In general, the finer the block division of a still image and the smaller the amount of encoded data in one block, the better the video quality (image quality and frame drop rate of one screen signal), but the longer the transmission time for one still image. Become. Conversely, the larger the block division of a still image and the larger the amount of encoded data in one block, the more
Although the image quality of the moving image deteriorates, the transmission time for one still image can be shortened.

By controlling these relationships with parameters,
It may also be possible to make adjustments according to the user's preferences and situations.

In addition, although the above method uses a method of reducing the block size in order to reduce the amount of encoded data for one block of still images, another method is to allow deterioration in the image quality of still images and to reduce the amount of encoded data for one block of still images. It is also possible to increase the compression power and reduce the amount of encoded data for l block of still images. Furthermore, in the above embodiment, one screen data of a moving image and one block data of a still image are arranged alternately.
Alternatively, it is also possible to adopt a configuration in which multiple screen data groups and still image or multiple block data groups are arranged alternately.

According to the present invention as described above, it is possible to reliably eliminate the problem that a moving image stops during still image transmission, while satisfying the demand for cost reduction.

[Brief explanation of the drawing]

1 to 6 show an embodiment of the present invention, in which FIG. 1 is a block diagram showing a schematic configuration of an image communication device, and FIG. 2 shows a video conference system using the image communication device. 3(a) is a block diagram showing a transmission video signal processing section, FIG. 3(b) is a block diagram showing a receiving video signal processing section, and FIG. 4(a) is an explanation showing a time division multiplexed signal. figure,
Figure (b) is an explanatory diagram showing a time division multiplexed signal with a reduced amount of encoded data for still images, and (C) is an explanatory diagram showing a time division multiplexed signal with a decreased amount of coded data for moving images. d
) is an explanatory diagram showing the signal arrangement form of a single video, FIG. 5 is an explanatory diagram of block division, FIG. 6(a) is a flowchart showing code side processing, and FIG. FIGS. 7(a) and 7(b) are explanatory diagrams each showing a video conference system using a conventional image communication device. 11... Line control unit, 16... Transmission video signal processing unit, 17a, 17b-television camera, 18a, 18b...
・Display, 20... Reception video signal processing section, 21
. . . W% still image frame memory 22 . . . Video frame memory, 23 . . . Block address generation section, 24.
...Video address generation section, 25...Selector, 25
'... Demultiplexer, 26... Encoder, 26'
. . . Decoder, 27 . . . Time division control section, 28 . . . Moving image state storage section.
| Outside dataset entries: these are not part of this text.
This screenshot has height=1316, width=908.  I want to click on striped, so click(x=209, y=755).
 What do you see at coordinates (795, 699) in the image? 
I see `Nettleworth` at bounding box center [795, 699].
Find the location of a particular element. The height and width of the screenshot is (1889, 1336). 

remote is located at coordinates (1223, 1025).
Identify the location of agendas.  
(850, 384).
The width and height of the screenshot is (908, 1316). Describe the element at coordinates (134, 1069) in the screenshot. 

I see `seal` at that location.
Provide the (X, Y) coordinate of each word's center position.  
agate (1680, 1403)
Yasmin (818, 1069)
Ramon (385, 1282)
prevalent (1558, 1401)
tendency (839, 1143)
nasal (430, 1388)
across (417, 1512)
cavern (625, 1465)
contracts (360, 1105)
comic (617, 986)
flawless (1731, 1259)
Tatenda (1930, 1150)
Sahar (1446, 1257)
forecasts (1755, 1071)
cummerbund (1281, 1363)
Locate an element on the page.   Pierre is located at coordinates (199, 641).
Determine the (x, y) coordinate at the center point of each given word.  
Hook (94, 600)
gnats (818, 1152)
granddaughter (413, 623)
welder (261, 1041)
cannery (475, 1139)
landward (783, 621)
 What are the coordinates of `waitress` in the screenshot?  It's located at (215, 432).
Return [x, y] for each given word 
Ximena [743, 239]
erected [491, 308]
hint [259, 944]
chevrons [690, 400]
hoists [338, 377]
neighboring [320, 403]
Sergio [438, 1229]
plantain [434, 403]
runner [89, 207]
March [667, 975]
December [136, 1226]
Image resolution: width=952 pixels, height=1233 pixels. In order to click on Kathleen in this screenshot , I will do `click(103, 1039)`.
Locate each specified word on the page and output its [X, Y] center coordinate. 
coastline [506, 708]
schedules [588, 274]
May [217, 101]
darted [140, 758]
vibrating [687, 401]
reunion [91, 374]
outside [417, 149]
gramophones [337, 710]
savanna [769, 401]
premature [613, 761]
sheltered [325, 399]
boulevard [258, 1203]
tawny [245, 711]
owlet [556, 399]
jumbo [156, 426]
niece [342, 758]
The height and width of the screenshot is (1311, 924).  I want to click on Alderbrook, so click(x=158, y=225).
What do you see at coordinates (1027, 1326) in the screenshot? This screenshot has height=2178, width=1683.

Patent applicant: Murata Machinery Co., Ltd. 7th (a) (b) Allowance & motion 1゜(a) 6th (b)

Claims (2)

[Claims] (1) In an image communication device that handles both moving images and still images as communication images, a means for dividing one still image into blocks to generate a plurality of block image signals, and a block image signal for the still image and one for the moving image are provided. 1. An image communication device comprising means for time-division multiplexing a screen signal and transmitting the multiplexed screen signal onto one communication line. (2) In an image communication device that handles both moving images and still images as communication images, a means for separating a time division multiplexed signal into a single screen signal for moving images and a block image signal for still images, and a group of separated single screen signals. What is claimed is: 1. An image communication device comprising means for generating a moving image using a group of separated block image signals, and means for generating a still image using a group of separated block image signals.